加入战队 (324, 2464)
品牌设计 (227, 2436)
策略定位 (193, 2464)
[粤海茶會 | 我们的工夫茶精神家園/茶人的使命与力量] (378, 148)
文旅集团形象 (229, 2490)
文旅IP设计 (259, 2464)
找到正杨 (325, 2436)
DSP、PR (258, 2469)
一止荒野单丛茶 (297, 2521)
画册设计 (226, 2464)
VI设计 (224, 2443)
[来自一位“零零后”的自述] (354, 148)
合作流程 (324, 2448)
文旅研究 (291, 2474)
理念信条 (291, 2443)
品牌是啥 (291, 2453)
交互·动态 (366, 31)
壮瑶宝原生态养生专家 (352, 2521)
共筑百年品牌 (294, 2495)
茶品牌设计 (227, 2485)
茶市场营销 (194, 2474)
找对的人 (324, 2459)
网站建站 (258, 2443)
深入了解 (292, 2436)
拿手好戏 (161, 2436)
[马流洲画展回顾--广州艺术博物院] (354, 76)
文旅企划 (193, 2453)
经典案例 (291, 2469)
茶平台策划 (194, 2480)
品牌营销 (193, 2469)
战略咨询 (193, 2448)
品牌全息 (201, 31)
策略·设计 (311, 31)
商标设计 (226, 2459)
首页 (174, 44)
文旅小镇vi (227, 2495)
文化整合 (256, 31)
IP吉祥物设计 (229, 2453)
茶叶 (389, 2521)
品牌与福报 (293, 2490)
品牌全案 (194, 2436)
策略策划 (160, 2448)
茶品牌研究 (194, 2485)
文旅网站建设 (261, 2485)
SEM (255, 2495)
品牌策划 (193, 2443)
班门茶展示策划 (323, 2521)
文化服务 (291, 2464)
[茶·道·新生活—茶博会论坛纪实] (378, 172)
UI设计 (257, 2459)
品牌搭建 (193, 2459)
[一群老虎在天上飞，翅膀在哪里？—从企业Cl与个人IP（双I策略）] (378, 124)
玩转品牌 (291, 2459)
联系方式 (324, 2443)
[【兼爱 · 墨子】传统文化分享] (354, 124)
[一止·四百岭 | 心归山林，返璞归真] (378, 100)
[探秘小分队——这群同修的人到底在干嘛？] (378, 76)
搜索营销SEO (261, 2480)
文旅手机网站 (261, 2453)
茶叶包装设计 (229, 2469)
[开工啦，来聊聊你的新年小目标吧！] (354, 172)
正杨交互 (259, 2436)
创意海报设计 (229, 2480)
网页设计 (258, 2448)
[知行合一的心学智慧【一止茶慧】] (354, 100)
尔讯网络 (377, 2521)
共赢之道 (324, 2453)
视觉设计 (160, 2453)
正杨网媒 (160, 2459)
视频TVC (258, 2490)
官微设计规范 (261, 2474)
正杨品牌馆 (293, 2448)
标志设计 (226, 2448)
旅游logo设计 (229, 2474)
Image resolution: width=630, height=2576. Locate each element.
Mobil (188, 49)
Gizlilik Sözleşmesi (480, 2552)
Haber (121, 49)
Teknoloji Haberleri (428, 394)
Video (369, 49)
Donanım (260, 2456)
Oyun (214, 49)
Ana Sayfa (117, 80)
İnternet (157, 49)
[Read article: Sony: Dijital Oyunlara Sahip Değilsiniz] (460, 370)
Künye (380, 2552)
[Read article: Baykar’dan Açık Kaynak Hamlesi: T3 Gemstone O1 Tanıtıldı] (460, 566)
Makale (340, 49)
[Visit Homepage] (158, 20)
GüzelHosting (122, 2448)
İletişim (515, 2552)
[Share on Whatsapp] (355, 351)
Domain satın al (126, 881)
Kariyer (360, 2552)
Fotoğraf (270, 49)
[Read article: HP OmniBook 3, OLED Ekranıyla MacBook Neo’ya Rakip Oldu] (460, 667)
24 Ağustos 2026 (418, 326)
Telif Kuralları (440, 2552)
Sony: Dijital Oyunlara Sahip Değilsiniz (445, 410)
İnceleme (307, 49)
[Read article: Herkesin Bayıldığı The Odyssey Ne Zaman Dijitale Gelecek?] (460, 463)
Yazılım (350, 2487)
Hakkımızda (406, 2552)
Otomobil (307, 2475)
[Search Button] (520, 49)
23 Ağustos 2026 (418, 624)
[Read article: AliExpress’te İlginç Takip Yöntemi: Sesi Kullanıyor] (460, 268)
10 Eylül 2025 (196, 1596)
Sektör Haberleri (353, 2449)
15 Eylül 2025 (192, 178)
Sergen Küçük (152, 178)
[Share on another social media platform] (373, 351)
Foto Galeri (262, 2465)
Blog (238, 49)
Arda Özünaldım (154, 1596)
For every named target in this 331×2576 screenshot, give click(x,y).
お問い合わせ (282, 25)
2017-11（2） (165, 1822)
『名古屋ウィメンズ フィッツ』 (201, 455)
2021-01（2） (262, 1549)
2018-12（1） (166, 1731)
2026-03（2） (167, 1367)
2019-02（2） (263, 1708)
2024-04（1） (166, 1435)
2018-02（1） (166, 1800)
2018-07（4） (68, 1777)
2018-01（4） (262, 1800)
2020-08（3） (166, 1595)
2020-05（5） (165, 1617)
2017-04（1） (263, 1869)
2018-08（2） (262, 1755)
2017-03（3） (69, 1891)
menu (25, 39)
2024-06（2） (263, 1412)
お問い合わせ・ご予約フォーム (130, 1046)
########
Exercise directions
The response should be an exact copy of every line above.

Solved exercise
加入战队 (324, 2464)
品牌设计 (227, 2436)
策略定位 (193, 2464)
[粤海茶會 | 我们的工夫茶精神家園/茶人的使命与力量] (378, 148)
文旅集团形象 (229, 2490)
文旅IP设计 (259, 2464)
找到正杨 (325, 2436)
DSP、PR (258, 2469)
一止荒野单丛茶 (297, 2521)
画册设计 (226, 2464)
VI设计 (224, 2443)
[来自一位“零零后”的自述] (354, 148)
合作流程 (324, 2448)
文旅研究 (291, 2474)
理念信条 (291, 2443)
品牌是啥 (291, 2453)
交互·动态 (366, 31)
壮瑶宝原生态养生专家 (352, 2521)
共筑百年品牌 (294, 2495)
茶品牌设计 (227, 2485)
茶市场营销 (194, 2474)
找对的人 (324, 2459)
网站建站 (258, 2443)
深入了解 (292, 2436)
拿手好戏 (161, 2436)
[马流洲画展回顾--广州艺术博物院] (354, 76)
文旅企划 (193, 2453)
经典案例 (291, 2469)
茶平台策划 (194, 2480)
品牌营销 (193, 2469)
战略咨询 (193, 2448)
品牌全息 (201, 31)
策略·设计 (311, 31)
商标设计 (226, 2459)
首页 (174, 44)
文旅小镇vi (227, 2495)
文化整合 (256, 31)
IP吉祥物设计 (229, 2453)
茶叶 (389, 2521)
品牌与福报 (293, 2490)
品牌全案 (194, 2436)
策略策划 (160, 2448)
茶品牌研究 (194, 2485)
文旅网站建设 (261, 2485)
SEM (255, 2495)
品牌策划 (193, 2443)
班门茶展示策划 (323, 2521)
文化服务 (291, 2464)
[茶·道·新生活—茶博会论坛纪实] (378, 172)
UI设计 (257, 2459)
品牌搭建 (193, 2459)
[一群老虎在天上飞，翅膀在哪里？—从企业Cl与个人IP（双I策略）] (378, 124)
玩转品牌 (291, 2459)
联系方式 (324, 2443)
[【兼爱 · 墨子】传统文化分享] (354, 124)
[一止·四百岭 | 心归山林，返璞归真] (378, 100)
[探秘小分队——这群同修的人到底在干嘛？] (378, 76)
搜索营销SEO (261, 2480)
文旅手机网站 (261, 2453)
茶叶包装设计 (229, 2469)
[开工啦，来聊聊你的新年小目标吧！] (354, 172)
正杨交互 (259, 2436)
创意海报设计 (229, 2480)
网页设计 (258, 2448)
[知行合一的心学智慧【一止茶慧】] (354, 100)
尔讯网络 (377, 2521)
共赢之道 (324, 2453)
视觉设计 (160, 2453)
正杨网媒 (160, 2459)
视频TVC (258, 2490)
官微设计规范 (261, 2474)
正杨品牌馆 (293, 2448)
标志设计 (226, 2448)
旅游logo设计 (229, 2474)
Image resolution: width=630, height=2576. Locate each element.
Mobil (188, 49)
Gizlilik Sözleşmesi (480, 2552)
Haber (121, 49)
Teknoloji Haberleri (428, 394)
Video (369, 49)
Donanım (260, 2456)
Oyun (214, 49)
Ana Sayfa (117, 80)
İnternet (157, 49)
[Read article: Sony: Dijital Oyunlara Sahip Değilsiniz] (460, 370)
Künye (380, 2552)
[Read article: Baykar’dan Açık Kaynak Hamlesi: T3 Gemstone O1 Tanıtıldı] (460, 566)
Makale (340, 49)
[Visit Homepage] (158, 20)
GüzelHosting (122, 2448)
İletişim (515, 2552)
[Share on Whatsapp] (355, 351)
Domain satın al (126, 881)
Kariyer (360, 2552)
Fotoğraf (270, 49)
[Read article: HP OmniBook 3, OLED Ekranıyla MacBook Neo’ya Rakip Oldu] (460, 667)
24 Ağustos 2026 (418, 326)
Telif Kuralları (440, 2552)
Sony: Dijital Oyunlara Sahip Değilsiniz (445, 410)
İnceleme (307, 49)
[Read article: Herkesin Bayıldığı The Odyssey Ne Zaman Dijitale Gelecek?] (460, 463)
Yazılım (350, 2487)
Hakkımızda (406, 2552)
Otomobil (307, 2475)
[Search Button] (520, 49)
23 Ağustos 2026 (418, 624)
[Read article: AliExpress’te İlginç Takip Yöntemi: Sesi Kullanıyor] (460, 268)
10 Eylül 2025 (196, 1596)
Sektör Haberleri (353, 2449)
15 Eylül 2025 (192, 178)
Sergen Küçük (152, 178)
[Share on another social media platform] (373, 351)
Foto Galeri (262, 2465)
Blog (238, 49)
Arda Özünaldım (154, 1596)
For every named target in this 331×2576 screenshot, give click(x,y).
お問い合わせ (282, 25)
2017-11（2） (165, 1822)
『名古屋ウィメンズ フィッツ』 (201, 455)
2021-01（2） (262, 1549)
2018-12（1） (166, 1731)
2026-03（2） (167, 1367)
2019-02（2） (263, 1708)
2024-04（1） (166, 1435)
2018-02（1） (166, 1800)
2018-07（4） (68, 1777)
2018-01（4） (262, 1800)
2020-08（3） (166, 1595)
2020-05（5） (165, 1617)
2017-04（1） (263, 1869)
2018-08（2） (262, 1755)
2017-03（3） (69, 1891)
menu (25, 39)
2024-06（2） (263, 1412)
お問い合わせ・ご予約フォーム (130, 1046)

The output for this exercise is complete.